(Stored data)

· · · · ·

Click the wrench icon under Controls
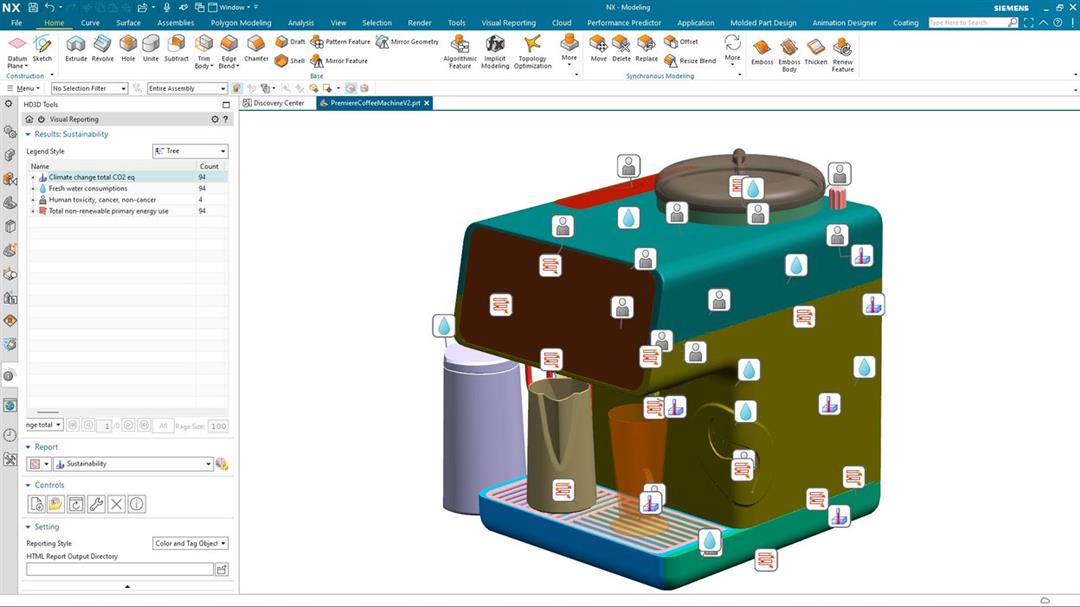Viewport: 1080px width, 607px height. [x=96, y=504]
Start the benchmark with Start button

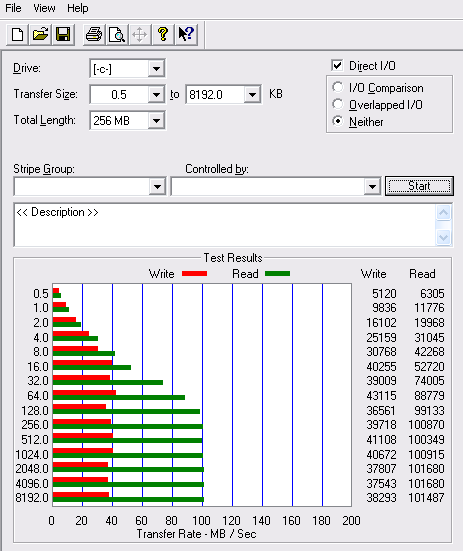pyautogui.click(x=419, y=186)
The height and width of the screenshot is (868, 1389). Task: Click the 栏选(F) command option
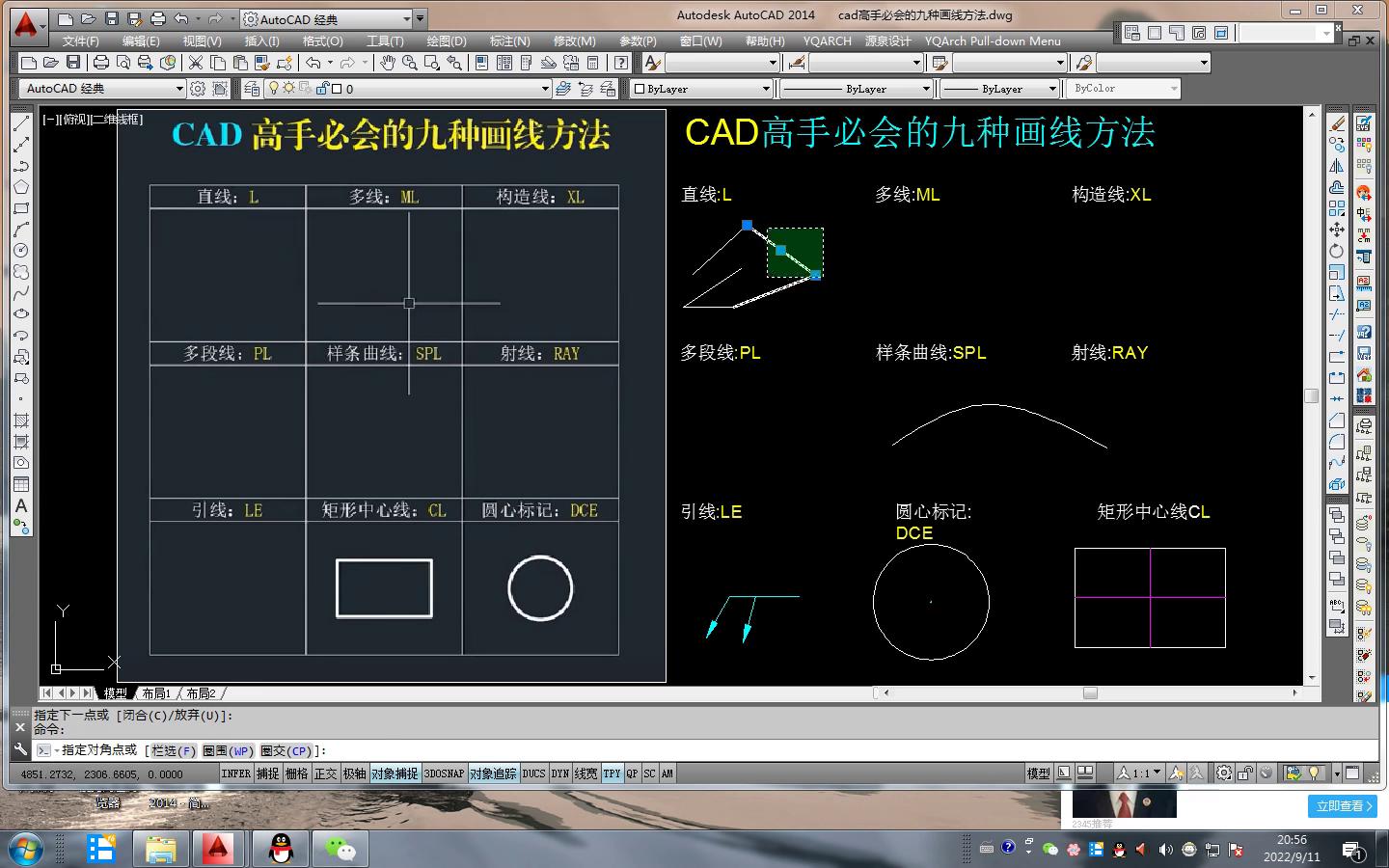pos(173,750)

· · · · ·

→ **The task**
Every entry above should come back exactly as written, except for its pictures.

→ **Result of this exercise**
Click the wrench icon under Controls
Viewport: 1080px width, 607px height. [x=96, y=504]
Start the benchmark with Start button

pyautogui.click(x=419, y=186)
The height and width of the screenshot is (868, 1389). Task: Click the 栏选(F) command option
pos(173,750)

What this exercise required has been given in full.